An experience that has included racial profiling since he was as young as 10 years old to being celebrated by white America after starring in Moonlight.
“When suddenly you go from being followed in Barneys to being fawned over, it will mess with your head.”
As a child, Mahershala says he remembers watching people hide their rings and possessions from him as he rode the subway.
Those experiences that you have from age 10, when you start getting these little messages that you are something to be feared.
And even after being introduced to fame, minding his business just wasn't enough:
Walking down the street in Berkeley and some cops roll up on you and say straight up, ‘Give me your ID,’ and you’re like, ‘What the fuck?’
The 43-year-old new father also gave his opinion on the black experience as a whole, relating it to a broken family dynamic:
I think African-Americans have a very convoluted relationship with patriotism. The fact is, we essentially were the abused child. We still love the parent, but you can’t overlook the fact that we have a very convoluted relationship with the parent.
Adding that his love for this country doesn't hide his concern for it's current state:
I absolutely love this country, but like so many people have some real questions and concerns about how things have gone down over the years and where we’re at. And that’s from a place of love, because I want the country to be what it says it is on paper.

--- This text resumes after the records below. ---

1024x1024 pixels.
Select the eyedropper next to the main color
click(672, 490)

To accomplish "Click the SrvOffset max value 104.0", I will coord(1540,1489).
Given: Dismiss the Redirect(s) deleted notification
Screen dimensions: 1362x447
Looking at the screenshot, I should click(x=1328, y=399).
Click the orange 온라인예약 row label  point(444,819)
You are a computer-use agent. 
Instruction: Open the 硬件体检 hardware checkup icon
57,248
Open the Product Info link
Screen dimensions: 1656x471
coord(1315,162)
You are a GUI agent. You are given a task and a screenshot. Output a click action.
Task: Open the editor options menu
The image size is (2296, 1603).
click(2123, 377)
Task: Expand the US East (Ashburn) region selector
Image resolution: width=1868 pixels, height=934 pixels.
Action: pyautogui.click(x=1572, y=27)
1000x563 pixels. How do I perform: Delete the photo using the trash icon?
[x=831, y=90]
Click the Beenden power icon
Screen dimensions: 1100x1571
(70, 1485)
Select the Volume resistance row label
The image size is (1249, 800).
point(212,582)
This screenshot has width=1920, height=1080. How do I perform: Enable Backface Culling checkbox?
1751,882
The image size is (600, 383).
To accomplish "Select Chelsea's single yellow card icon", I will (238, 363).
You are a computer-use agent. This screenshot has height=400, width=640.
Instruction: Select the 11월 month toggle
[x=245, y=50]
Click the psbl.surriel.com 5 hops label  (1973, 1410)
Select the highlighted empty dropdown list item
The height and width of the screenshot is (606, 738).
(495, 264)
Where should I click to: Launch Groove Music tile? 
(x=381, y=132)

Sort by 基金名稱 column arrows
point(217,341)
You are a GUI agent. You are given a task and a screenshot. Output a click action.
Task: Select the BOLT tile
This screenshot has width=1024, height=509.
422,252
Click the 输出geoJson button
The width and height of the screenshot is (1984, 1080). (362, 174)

But despite the dark times this country has faced, Mahershala believes there are better days to come:
I sincerely believe we have the capacity to actually make this country great. There are enough people, there are enough believers out there, there are enough intelligent, empathetic souls out there that want good for the whole. I don’t know if it’ll happen in my lifetime, but I believe in time the pendulum will swing in the right direction.